*** Opening of Source text ***
The Gong Show Turned Bad Acts Into The Whole Point
The Gong Show arrived in 1976 with Chuck Barris behind the scenes and a format built around amateur performers facing three celebrity judges. If a judge disliked an act, they could smack a giant gong and end the performance before it finished. That made the rejection itself part of the entertainment, which feels much harsher in a TV era that is more careful about public embarrassment and contestant treatment. The show’s chaos still has a strange charm, but a modern network would probably soften the humiliation fast.
Three’s A Crowd Made Marriage A Competition
Three’s a Crowd aired in syndication in 1979 and asked a loaded question: who knew a man better, his wife or his secretary? The format put husbands, wives, and secretaries onstage to answer matching questions, with prize money split depending on who matched the man more often. Even by old-school game show standards, that premise practically begged for discomfort. Today, the workplace power dynamic alone would send producers running for a rewrite.
Screenshot from Three’s a Crowd, Syndication (1979-1980), Modified
The Newlywed Game Thrived On Awkward Spouse Answers
The Newlywed Game had already become a classic by the 1970s, and its syndicated version ran from 1977 to 1980. Newly married couples answered questions meant to show how well they knew each other, but the fun often came from wrong answers, arguments, and visible embarrassment. The setup was simple and memorable, yet it leaned heavily on turning private relationship friction into daytime comedy. A modern version would need much clearer boundaries and a gentler edit.
Screenshot from The Newlywed Game, Broadcast syndication (1977-1980), Modified
Family Feud Had The Kissing Bandit Era
Family Feud premiered in 1976 with Richard Dawson as its original host, and Dawson became famous for kissing female contestants. Entertainment Weekly reported that health concerns around those kisses eventually led to contestants being examined for signs of herpes during his tenure. That detail alone shows how different the production culture was from today’s consent-conscious television environment. The survey game still works beautifully, but that hosting habit would not survive a modern standards meeting.
*** Close of Source text ***
*** Opening of Given material ***
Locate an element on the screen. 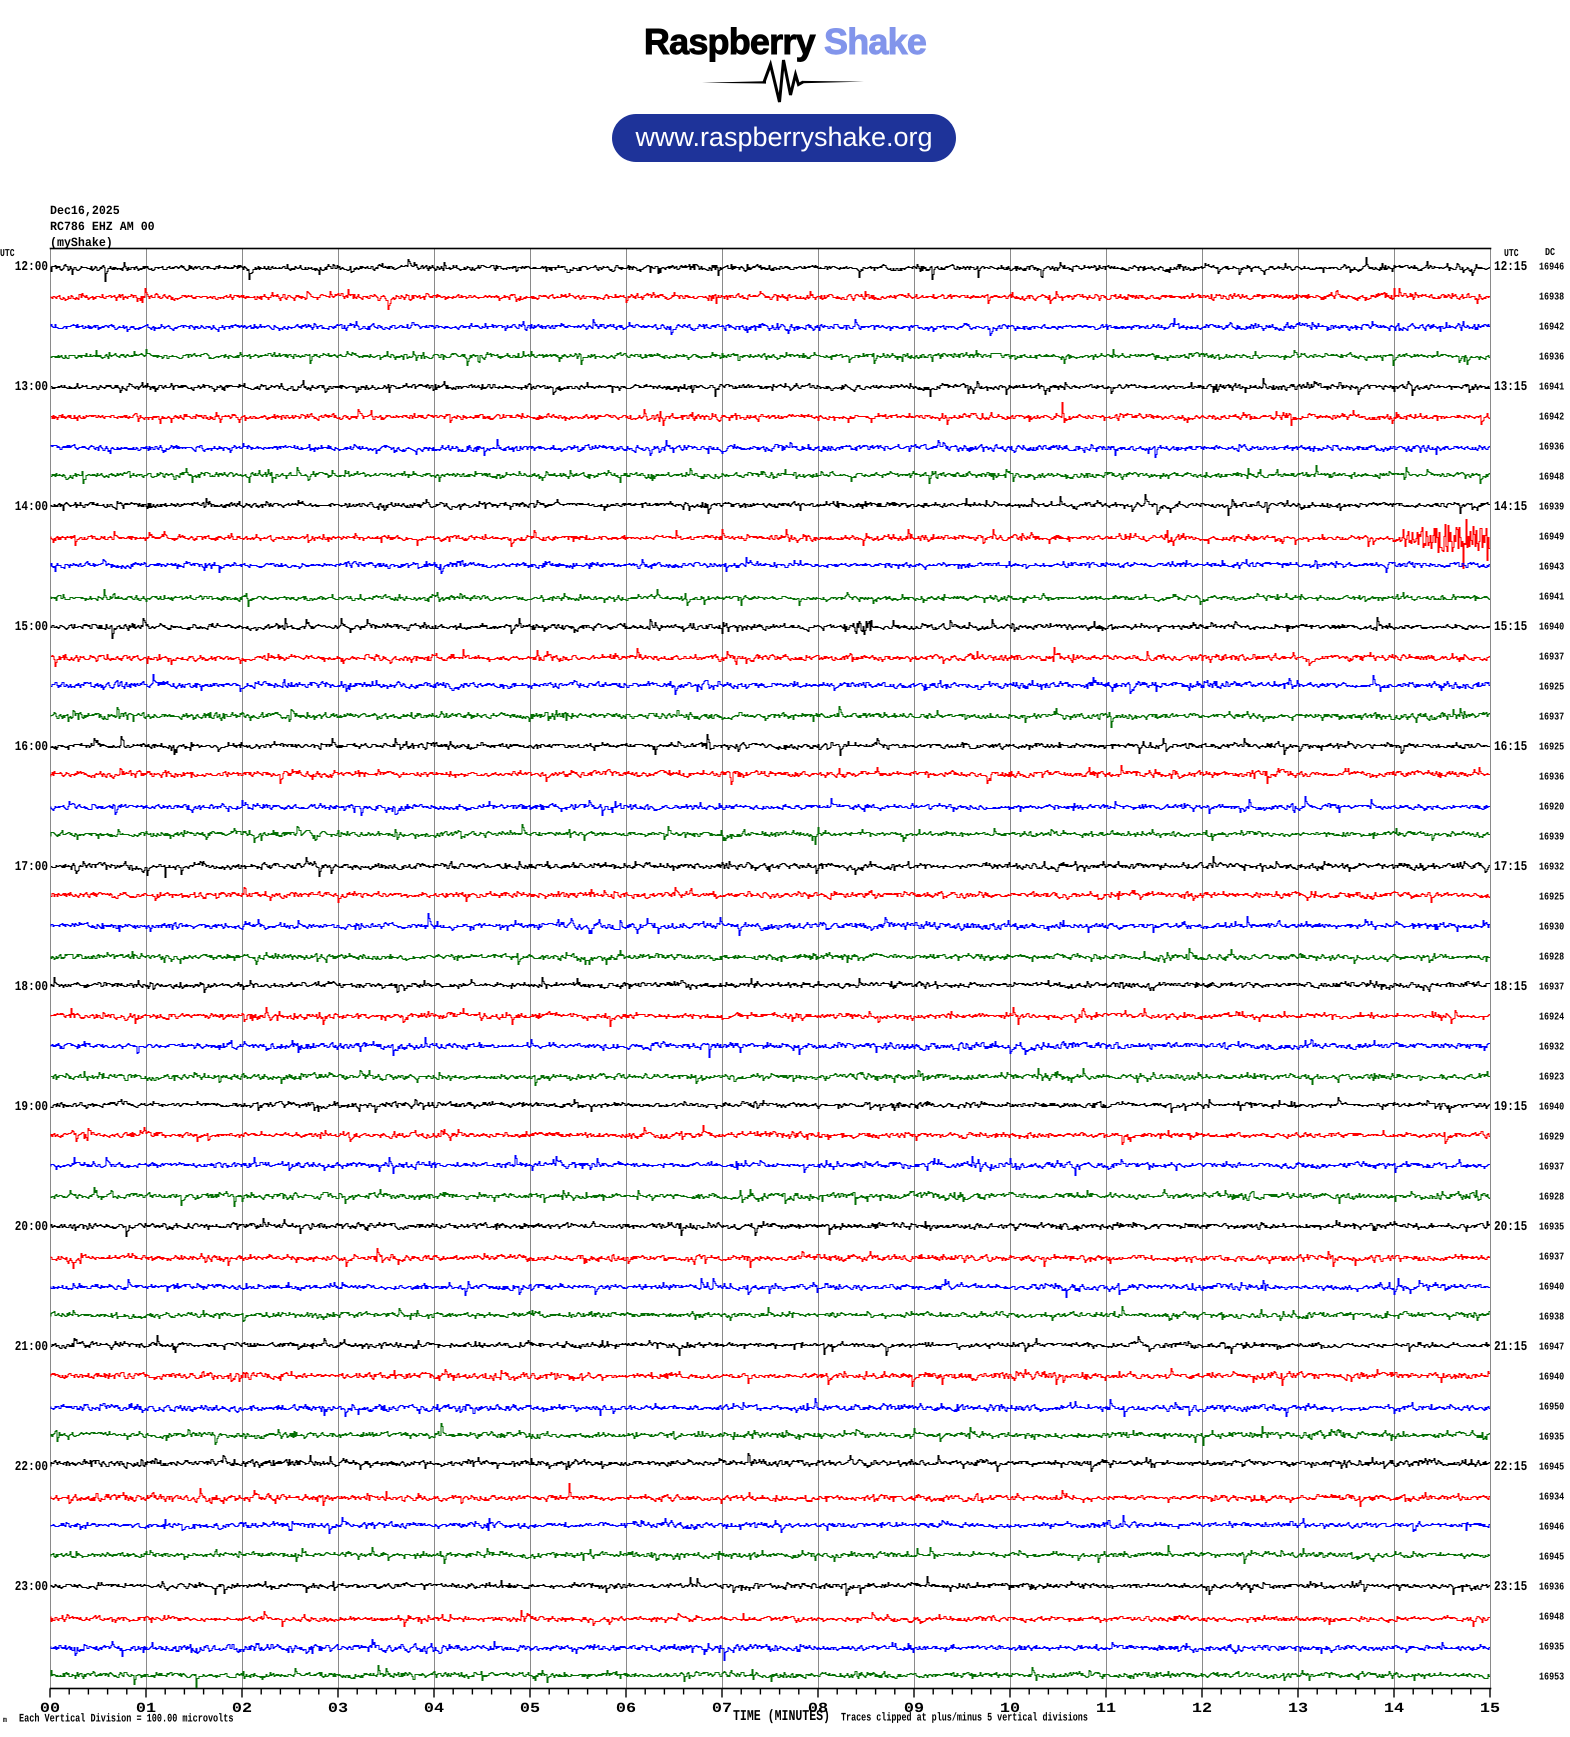  svg-text: 20:00 is located at coordinates (32, 1228).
*** Close of Given material ***
List of tasks:
[a] Answer these questions using the article on 1970s game shows above. Mark each answer to match its question.
(i) In what year did Three's a Crowd air in syndication?
(ii) Who was the original host of Family Feud?
(iii) How many celebrity judges did the amateur performers on The Gong Show face?
[b] List every game show that has its own section heading in the article on 1970s game shows.
[c] Write the next part of the article on 1970s game shows, starting after its last sentence.

Written answers:
[a]
(i) 1979
(ii) Richard Dawson
(iii) Three

[b]
The Gong Show
Three's a Crowd
The Newlywed Game
Family Feud

[c]
Screenshot from Family Feud, ABC (1976–), Modified
Almost Anything Goes Treated Chaos Like A Sport
Almost Anything Goes aired on ABC in 1975 and sent teams into wacky outdoor competitions inspired by old-fashioned picnic games. Contemporary listings describe it as a wild competitive event with teams from around the country, while later summaries mention slippery physical challenges and obstacle-style contests. The show had a big, goofy energy that anticipated later stunt competitions. Still, the loose carnival feeling would need major safety protocols, waivers, and a cleaner competitive structure today.
Screenshot from Almost Anything Goes, ABC (1975–1976), Modified
The Money Maze Put Spouses Under Pressure
ABC’s The Money Maze ran from December 1974 to June 1975, with Nick Clooney hosting. Its core challenge had one spouse guiding the other through a large studio maze toward prize towers. That sounds fun until you picture the shouting, confusion, and marital stress being used as the engine of the show. A modern version might keep the maze, but it would probably avoid making spouse-on-spouse pressure the whole emotional hook.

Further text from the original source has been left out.